Activity A
From the pho recipe below, list every ingredient whose name includes the word "sauce."
Activity B
Resume the pho recipe below, writing the cooking steps that follow its last step.

Document text
#####

Pho originated in the early 20th century in northern Vietnam, evolving from a fusion of French and Vietnamese culinary traditions. Traditionally enjoyed as a breakfast dish, it has become a symbol of Vietnamese cuisine, celebrated for its fragrant broth and fresh herbs. Today, pho is enjoyed worldwide, with regional variations emerging, including vegetarian versions and different protein options.

VNVNmain
6 servings
Servings4
4 star anise
1 teaspoon of cloves
1 cinnamon stick
1 black cardamom pod
1 flat tablespoon of fennel seeds
1 flat tablespoon of coriander seeds
2 thumb-sized pieces of ginger
2 medium sized onions
1 thumb sized piece of rock sugar
2 tablespoons of fish sauce
1 heaped tablespoon of salt
1 packet of rice noodles
a bunch of spring onions
a bunch of fresh cilantro/coriander
a bunch of Thai basil
a couple of large, fresh chillies
2 to 3 limes
a small bag of bean sprouts
oyster sauce
chilli sauce
1

Roast the oxtail or beef bones in a preheated oven until browned.

2

Char the ginger and onions until fragrant.

3

In a large pot, combine roasted bones, charred onion, ginger, and water; bring to a boil.

#####

Given entries
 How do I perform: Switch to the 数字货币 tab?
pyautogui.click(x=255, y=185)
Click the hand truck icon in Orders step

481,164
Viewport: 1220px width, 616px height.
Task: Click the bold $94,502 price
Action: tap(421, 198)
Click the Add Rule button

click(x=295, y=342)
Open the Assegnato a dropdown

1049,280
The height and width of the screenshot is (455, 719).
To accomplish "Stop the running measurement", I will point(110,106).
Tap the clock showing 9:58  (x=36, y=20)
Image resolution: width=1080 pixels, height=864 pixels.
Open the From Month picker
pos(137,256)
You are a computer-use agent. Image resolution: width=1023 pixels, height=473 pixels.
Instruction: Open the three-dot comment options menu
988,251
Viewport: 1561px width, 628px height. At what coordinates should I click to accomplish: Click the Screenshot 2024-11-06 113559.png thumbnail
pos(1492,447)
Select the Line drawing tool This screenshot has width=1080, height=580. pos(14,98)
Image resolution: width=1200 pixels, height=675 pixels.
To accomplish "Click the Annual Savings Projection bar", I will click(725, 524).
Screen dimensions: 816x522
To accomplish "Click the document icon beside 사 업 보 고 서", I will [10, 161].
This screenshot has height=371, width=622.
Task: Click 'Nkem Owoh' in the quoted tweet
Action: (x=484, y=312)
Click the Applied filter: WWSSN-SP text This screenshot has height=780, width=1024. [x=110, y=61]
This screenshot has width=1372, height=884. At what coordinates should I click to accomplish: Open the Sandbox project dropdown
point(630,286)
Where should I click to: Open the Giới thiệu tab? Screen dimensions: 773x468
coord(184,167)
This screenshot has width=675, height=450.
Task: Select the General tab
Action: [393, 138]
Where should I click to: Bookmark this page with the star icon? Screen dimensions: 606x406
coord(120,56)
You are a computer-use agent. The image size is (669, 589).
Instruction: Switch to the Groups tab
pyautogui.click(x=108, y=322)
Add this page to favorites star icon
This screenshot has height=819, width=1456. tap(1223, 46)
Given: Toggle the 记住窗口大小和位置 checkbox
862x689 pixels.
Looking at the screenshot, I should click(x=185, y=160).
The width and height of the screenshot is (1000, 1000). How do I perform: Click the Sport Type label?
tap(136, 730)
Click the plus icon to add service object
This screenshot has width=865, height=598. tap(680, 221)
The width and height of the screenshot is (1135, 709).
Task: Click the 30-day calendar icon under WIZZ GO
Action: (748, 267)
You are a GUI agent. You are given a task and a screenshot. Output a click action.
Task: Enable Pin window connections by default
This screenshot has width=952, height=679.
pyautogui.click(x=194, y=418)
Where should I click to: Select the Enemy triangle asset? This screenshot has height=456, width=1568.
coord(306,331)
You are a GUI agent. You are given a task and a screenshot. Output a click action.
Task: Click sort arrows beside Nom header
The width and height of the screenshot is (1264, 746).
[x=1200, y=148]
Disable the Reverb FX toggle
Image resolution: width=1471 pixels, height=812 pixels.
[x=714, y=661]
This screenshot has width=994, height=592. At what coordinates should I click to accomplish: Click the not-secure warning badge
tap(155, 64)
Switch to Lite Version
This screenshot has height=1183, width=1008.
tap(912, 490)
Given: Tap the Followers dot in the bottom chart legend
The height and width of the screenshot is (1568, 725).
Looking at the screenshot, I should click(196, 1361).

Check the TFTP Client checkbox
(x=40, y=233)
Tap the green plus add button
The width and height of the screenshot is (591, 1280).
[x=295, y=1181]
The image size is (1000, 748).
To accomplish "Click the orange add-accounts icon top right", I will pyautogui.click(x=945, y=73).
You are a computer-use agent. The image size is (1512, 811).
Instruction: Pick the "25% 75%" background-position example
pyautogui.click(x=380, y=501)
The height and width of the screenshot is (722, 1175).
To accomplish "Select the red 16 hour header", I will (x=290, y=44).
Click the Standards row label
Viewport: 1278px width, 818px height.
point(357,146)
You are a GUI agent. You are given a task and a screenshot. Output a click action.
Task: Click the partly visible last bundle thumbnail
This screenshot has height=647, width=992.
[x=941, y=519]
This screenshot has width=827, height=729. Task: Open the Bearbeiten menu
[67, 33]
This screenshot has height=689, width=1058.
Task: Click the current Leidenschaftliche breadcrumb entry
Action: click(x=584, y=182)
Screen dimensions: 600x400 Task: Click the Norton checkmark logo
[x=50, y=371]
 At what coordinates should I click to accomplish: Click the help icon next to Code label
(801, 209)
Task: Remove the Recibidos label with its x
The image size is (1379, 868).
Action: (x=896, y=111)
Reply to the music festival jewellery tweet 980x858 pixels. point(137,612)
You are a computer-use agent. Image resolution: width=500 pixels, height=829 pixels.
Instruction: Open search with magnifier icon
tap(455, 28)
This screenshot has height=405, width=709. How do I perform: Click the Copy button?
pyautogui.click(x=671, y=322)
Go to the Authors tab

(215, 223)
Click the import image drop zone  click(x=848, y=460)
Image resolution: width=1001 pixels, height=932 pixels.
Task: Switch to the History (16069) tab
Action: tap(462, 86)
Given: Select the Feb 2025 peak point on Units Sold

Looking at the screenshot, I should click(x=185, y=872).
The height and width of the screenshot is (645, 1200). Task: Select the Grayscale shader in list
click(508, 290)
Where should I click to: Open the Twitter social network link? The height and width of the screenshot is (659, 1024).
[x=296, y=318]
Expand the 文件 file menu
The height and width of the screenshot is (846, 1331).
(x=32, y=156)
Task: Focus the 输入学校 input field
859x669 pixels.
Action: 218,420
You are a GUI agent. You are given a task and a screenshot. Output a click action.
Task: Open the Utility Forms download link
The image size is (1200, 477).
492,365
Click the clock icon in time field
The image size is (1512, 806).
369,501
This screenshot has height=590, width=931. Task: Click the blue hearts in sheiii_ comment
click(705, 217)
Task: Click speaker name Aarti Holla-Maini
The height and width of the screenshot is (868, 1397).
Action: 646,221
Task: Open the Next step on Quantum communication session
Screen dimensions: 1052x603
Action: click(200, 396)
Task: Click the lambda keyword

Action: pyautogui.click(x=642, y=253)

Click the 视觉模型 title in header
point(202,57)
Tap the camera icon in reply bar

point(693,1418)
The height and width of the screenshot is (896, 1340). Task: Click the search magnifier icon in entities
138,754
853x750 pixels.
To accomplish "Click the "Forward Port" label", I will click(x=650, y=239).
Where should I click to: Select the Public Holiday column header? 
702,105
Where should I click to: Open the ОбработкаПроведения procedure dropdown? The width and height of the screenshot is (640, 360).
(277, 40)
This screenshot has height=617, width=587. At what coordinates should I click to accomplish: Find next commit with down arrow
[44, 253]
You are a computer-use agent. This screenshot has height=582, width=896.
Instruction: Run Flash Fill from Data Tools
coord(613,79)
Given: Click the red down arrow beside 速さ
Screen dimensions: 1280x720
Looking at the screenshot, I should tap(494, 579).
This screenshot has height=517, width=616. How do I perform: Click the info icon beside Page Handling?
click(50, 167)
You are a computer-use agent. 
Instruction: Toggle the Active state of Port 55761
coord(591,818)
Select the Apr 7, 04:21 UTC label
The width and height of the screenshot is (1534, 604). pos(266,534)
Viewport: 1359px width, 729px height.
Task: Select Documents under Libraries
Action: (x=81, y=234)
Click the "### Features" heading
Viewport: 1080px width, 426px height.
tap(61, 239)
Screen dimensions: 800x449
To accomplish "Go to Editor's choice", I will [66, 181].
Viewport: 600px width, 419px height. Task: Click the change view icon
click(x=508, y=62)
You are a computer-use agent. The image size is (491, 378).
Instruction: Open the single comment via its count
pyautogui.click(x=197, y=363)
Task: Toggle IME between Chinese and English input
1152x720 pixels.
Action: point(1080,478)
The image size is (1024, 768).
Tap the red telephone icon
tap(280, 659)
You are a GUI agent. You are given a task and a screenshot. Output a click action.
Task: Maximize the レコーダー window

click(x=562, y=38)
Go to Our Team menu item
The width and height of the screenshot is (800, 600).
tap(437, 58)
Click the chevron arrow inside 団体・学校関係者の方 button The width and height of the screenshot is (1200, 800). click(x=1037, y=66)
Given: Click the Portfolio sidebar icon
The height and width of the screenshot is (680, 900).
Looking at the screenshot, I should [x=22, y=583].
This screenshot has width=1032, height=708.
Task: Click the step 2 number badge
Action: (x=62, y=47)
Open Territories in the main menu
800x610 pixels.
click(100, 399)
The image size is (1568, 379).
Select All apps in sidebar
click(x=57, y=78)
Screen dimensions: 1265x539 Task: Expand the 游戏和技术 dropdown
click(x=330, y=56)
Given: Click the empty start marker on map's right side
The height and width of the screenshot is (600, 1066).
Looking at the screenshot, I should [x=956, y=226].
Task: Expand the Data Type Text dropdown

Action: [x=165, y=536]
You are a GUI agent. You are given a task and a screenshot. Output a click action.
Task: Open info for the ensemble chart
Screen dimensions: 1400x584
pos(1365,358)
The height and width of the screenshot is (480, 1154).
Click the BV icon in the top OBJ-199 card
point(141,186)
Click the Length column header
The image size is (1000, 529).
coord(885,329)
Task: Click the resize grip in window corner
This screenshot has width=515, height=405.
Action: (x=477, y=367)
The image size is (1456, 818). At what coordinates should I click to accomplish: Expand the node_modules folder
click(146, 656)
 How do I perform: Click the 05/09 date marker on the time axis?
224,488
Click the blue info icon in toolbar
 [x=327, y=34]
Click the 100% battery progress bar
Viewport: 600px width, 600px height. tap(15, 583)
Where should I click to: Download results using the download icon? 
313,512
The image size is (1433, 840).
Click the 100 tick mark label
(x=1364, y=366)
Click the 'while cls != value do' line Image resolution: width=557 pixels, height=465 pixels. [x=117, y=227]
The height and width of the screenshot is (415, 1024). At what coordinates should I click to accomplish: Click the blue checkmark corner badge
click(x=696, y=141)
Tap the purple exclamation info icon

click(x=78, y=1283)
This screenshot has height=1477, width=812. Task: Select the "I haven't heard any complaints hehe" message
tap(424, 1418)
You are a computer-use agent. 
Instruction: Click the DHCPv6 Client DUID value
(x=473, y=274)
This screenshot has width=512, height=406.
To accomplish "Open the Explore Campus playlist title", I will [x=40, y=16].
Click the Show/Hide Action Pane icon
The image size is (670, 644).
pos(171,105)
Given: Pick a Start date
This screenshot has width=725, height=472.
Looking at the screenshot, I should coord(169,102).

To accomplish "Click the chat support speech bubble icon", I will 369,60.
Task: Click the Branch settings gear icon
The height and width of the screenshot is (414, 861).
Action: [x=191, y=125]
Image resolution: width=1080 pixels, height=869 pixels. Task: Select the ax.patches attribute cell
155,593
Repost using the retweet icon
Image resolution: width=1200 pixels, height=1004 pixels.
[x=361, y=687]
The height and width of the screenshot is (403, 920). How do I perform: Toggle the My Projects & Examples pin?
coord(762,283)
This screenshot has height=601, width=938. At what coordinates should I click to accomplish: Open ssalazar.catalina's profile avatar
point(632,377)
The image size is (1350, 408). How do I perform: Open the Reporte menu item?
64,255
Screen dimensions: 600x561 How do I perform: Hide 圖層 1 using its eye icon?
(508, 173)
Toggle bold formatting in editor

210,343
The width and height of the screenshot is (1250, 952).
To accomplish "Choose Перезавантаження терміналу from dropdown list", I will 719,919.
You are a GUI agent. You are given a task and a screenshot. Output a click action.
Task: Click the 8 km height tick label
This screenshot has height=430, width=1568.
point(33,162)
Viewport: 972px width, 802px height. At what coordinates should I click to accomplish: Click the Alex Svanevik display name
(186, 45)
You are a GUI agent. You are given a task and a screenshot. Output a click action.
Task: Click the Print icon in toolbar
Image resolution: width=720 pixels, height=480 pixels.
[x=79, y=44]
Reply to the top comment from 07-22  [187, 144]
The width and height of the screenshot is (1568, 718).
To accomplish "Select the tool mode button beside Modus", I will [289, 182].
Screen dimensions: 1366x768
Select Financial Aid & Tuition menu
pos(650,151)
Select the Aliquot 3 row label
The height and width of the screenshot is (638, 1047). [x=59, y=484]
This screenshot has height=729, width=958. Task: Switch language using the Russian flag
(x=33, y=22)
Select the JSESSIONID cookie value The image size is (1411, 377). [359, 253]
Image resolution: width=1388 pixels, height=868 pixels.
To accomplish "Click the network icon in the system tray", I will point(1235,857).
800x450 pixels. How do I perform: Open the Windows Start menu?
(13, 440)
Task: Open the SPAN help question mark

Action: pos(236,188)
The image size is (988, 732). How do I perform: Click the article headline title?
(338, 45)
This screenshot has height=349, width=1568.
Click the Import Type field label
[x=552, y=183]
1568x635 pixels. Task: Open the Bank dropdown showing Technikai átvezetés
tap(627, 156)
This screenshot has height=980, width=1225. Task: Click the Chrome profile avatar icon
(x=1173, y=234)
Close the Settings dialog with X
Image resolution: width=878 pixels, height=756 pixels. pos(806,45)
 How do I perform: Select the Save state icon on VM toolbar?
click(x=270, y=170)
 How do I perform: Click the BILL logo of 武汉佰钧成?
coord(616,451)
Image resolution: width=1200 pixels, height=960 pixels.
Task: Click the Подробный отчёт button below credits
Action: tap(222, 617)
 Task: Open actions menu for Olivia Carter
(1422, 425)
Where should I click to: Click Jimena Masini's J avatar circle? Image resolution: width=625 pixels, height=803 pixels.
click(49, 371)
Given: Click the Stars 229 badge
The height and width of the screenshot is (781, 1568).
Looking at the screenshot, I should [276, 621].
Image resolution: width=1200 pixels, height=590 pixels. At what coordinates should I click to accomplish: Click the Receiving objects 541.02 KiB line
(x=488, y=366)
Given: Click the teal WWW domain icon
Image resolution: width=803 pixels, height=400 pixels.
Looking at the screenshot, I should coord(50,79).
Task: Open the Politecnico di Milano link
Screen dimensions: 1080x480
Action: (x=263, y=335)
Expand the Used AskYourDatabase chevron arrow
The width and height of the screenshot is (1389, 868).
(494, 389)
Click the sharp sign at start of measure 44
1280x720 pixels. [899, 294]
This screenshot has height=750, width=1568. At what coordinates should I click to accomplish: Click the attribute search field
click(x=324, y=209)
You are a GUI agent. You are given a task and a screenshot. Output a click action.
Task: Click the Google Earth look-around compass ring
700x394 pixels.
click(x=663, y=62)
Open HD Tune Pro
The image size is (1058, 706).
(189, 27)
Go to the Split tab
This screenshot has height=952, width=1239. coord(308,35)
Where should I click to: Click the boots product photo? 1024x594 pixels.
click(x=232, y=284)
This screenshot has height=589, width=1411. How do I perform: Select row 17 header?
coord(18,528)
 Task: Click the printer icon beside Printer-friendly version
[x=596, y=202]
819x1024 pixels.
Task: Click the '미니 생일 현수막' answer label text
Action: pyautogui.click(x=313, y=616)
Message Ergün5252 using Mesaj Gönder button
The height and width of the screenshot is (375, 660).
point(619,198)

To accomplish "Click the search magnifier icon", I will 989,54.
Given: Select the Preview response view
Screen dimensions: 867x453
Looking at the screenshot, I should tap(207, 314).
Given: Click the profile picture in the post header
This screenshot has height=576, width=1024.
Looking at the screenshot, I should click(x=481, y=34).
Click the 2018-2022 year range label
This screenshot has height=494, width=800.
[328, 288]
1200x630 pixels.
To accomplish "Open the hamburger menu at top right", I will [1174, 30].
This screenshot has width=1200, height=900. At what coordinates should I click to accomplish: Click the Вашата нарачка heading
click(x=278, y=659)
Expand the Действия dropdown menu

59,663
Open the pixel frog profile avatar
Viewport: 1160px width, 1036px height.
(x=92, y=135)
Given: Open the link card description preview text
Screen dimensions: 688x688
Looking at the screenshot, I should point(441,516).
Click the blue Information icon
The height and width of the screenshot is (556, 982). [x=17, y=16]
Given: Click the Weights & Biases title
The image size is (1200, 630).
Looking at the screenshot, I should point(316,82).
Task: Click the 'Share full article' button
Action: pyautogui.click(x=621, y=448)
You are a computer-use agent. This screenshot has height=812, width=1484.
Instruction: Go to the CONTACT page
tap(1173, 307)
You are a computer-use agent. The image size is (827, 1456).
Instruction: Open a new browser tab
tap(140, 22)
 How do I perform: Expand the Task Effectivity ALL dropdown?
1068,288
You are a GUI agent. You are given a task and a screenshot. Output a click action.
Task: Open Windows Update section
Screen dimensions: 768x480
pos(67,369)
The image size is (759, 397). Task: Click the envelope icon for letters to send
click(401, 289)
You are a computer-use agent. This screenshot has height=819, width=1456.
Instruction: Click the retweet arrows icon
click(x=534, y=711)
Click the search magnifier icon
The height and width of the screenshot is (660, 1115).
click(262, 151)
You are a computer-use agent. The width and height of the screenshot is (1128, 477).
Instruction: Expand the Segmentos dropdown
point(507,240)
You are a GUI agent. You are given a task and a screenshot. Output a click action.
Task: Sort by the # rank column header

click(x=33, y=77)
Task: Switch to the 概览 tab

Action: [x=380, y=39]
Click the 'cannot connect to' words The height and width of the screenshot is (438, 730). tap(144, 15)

#####

Task result A
Fish sauce, oyster sauce, chilli sauce

Task result B
4

Reduce heat and simmer for several hours, skimming foam regularly.

5

Add star anise, cloves, cinnamon stick, black cardamom, fennel seeds, coriander seeds, and rock sugar to the pot.

6

Continue simmering to develop flavor.

7

Strain the broth through a fine mesh sieve into a clean pot, discarding solids.

8

Season broth with fish sauce and salt to taste and keep warm over low heat.

9

Cook rice noodles according to package instructions; drain and set aside.

10

Thinly slice the steak against the grain.

11

To serve, place cooked noodles in bowls, top with raw steak slices.

12

Ladle hot broth over the noodles and steak, allowing the heat to cook the meat.

13

Garnish with bean sprouts, cilantro, Thai basil, lime wedges, and chillies.